Frost und Trockenheit, das waren die Todfeinde der unterfränkischen Landwirtschaft. Von den rund 115 000 Hektar geschädigter Anbauflächen in Bayern liegen 90 000 in diesem Regierungsbezirk. MdL Robert Kiesel (CSU) hatte den Landwirtschaftsminister nach Nüdlingen gebeten, um das ganze Ausmaß dieser Schäden vorzuführen.
"Hier wird vorwiegend Winterweizen angebaut", erklärte der stellvertretende BBV-Obmann Markus Memmel dem Gast, aber auch der Raps hat gelitten. Tobias Kind vom Erzeugerring Würzburg riss eine Rapspflanze aus, die auf den ersten Blick noch gut aussah, deren Wurzeln jedoch bereits angefault waren: "Wegen der Wurzelfäulnis fällt eine Pflanze nach der anderen um", betonte der Fachmann. Ein benachbartes Feld zeigt sich eher braun als grün."Eisenbahnerweizen - an jeder Station ein Halm," kommentierte ein Landwirt den Anblick. Robert Kiesel bestätigte, dass das Wetter den unterfränkischen Landwirten nunmehr im dritten Jahr Probleme bereitet habe, "aber heuer ist es extrem".
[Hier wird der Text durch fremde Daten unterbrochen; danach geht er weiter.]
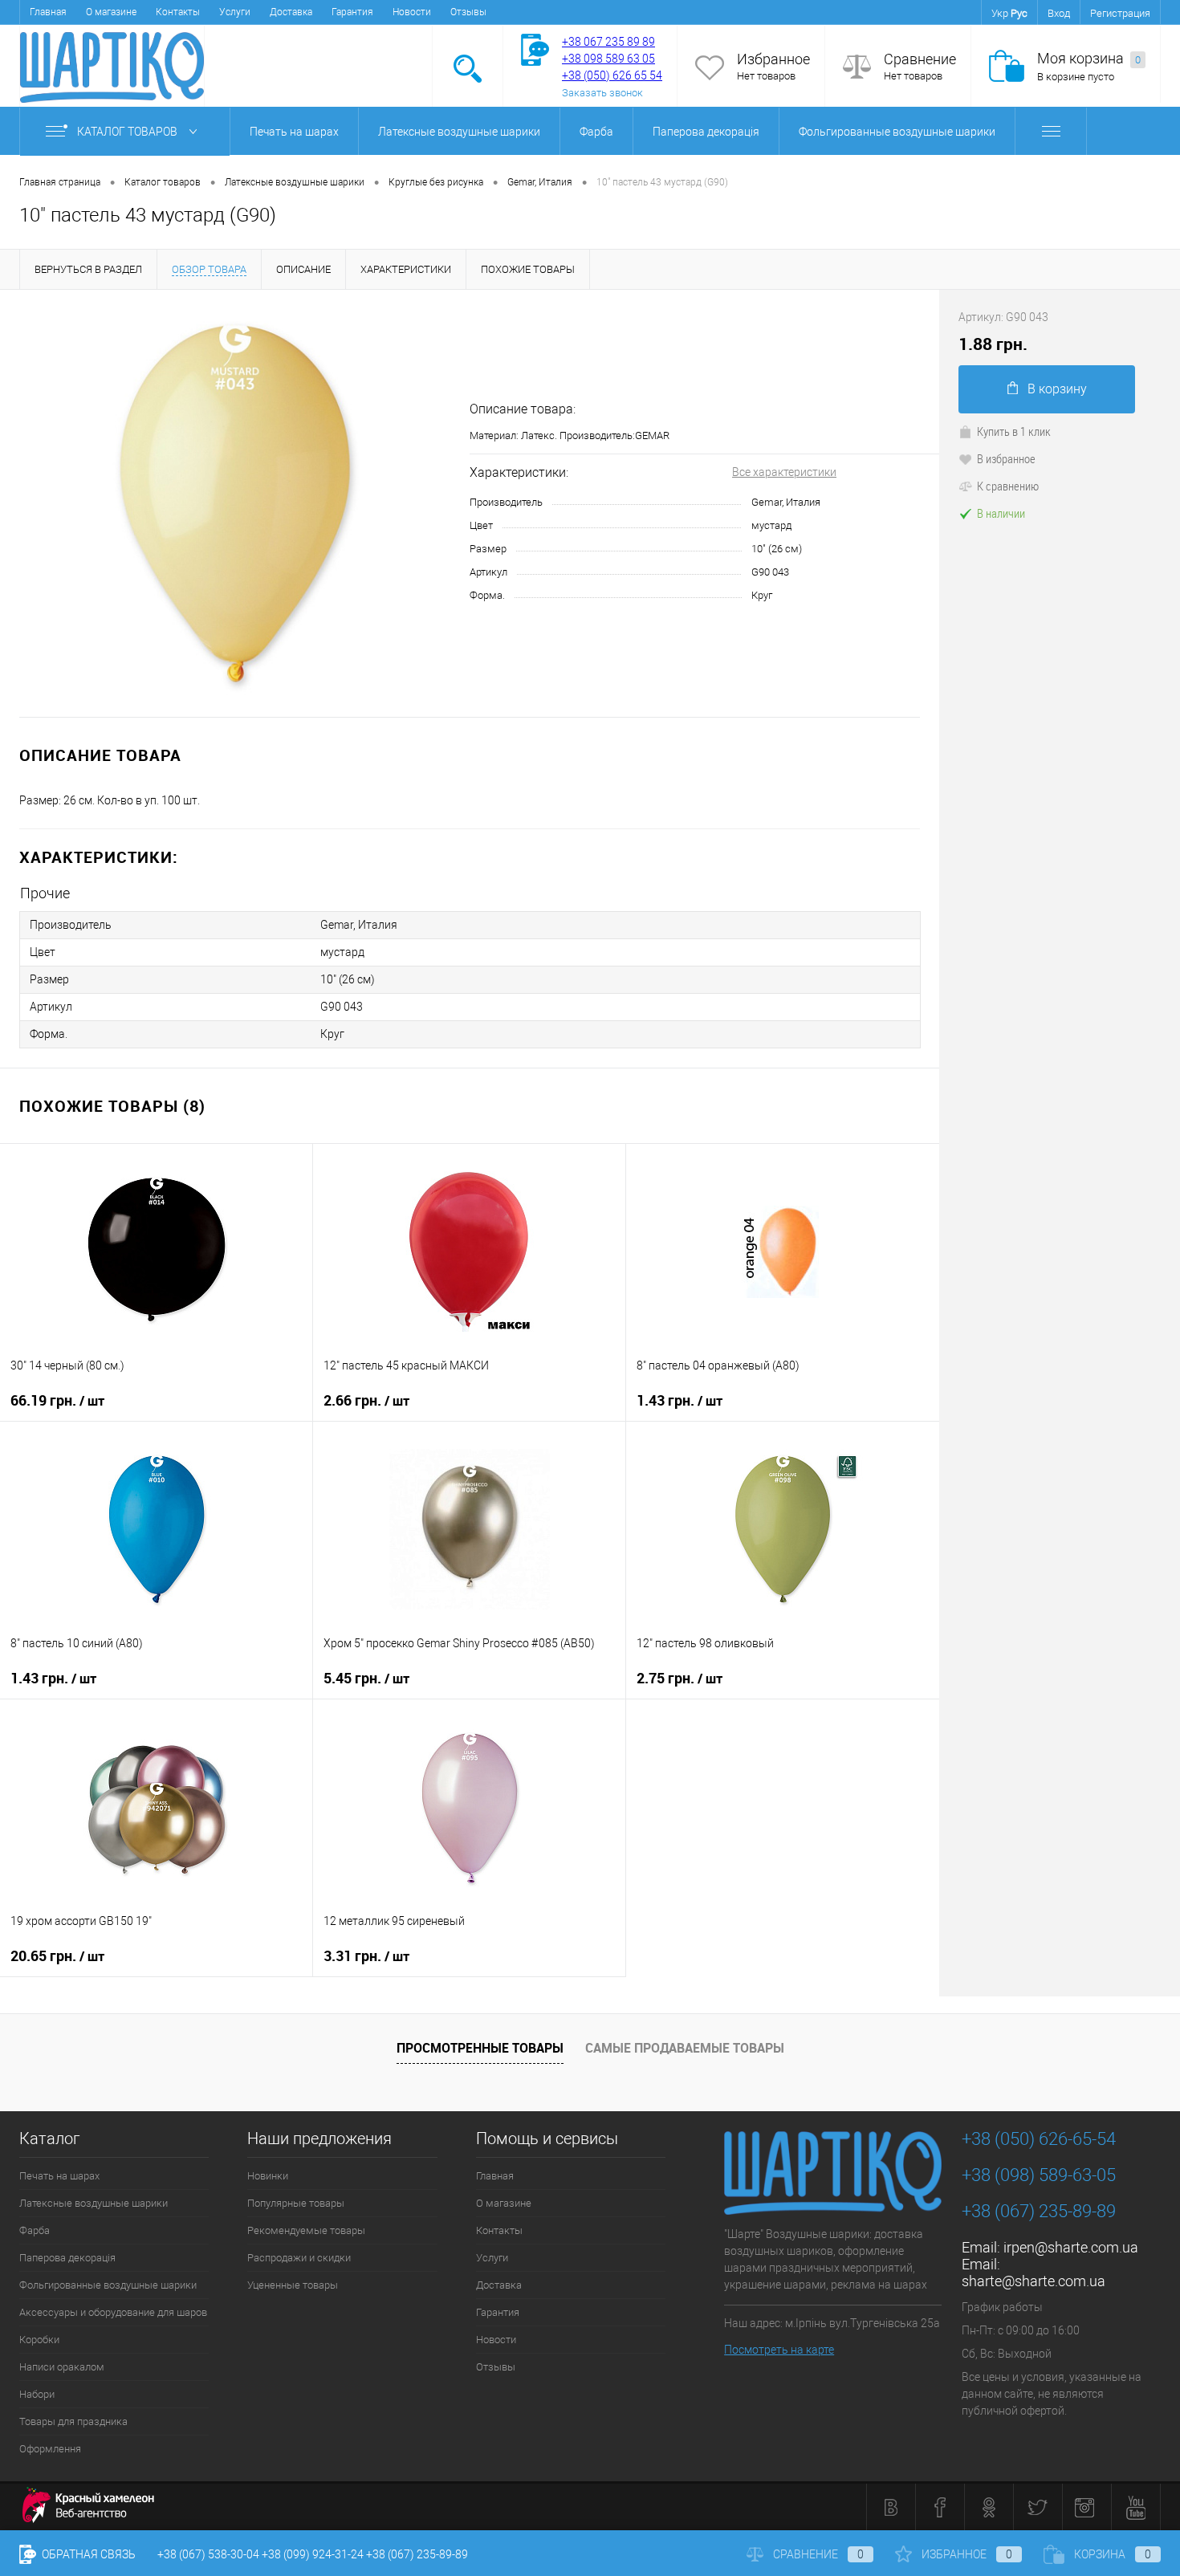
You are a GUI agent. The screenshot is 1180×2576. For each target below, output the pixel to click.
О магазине (111, 12)
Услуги (234, 12)
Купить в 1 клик (1014, 431)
"Frostschäden - umgebrochen; Trockenheit - umgebrochen." Markus Memmel und seine Landwirts-Kollegen wiesen - ebenso wie die extra zum Termin angereiste Politiker und Fachleute - darauf hin, dass viele Bauern ihre Felder heuer schon zum 2. Mal umbrechen und damit zwei Aussaaten unterpflügen mussten. Einmal umbrechen, das bedeutet 500 bis 600 Euro pro Hektar. "das selbe müssen wir nun für Mais noch einmal ausgeben," klagte einer der Nüdlinger Landwirte.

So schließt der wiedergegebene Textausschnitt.